The officer, without a word, untied the knot which Amos Brierwood had
made in one corner, while the Coggins looked on in open-mouthed
amazement. It contained a five-dollar bill, and a bit of paper on which
some careless memoranda had been jotted down in handwriting which the
traveler claimed as his own.
It seemed a very plain case. Still, he got out of the sound of the
woman's sobs and cries as soon as he conveniently could, and sauntered
down the road, where the officer presently overtook him with Alf and his
father in custody.
"Whar be ye a-takin' of us now?" cried the elder, gaunt and haggard, and
with his long hair blowing in the breeze.

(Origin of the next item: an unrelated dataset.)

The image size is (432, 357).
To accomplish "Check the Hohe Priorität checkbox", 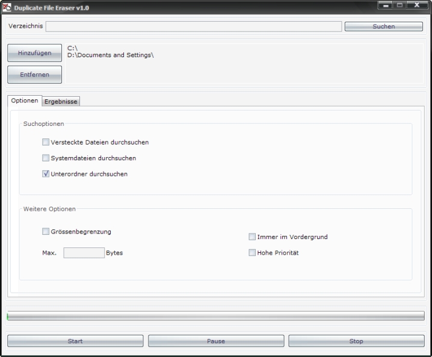I will (x=252, y=253).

"Ter the church-house, whar yer boy says ye hev hid the traveler's
money-purse," said the officer.
"_My boy_!" exclaimed John Coggin, casting an astounded glance upon his
son.
Poor Alf was almost stunned. When they reached the church, and the men,
after searching for a time without result, appealed to him to save
trouble by pointing out the spot where the pocket-book was concealed, he
could only stammer and falter unintelligibly, and finally he burst into
tears.
"Ax the t'other one--the leetle boy," suggested an old man in the crowd.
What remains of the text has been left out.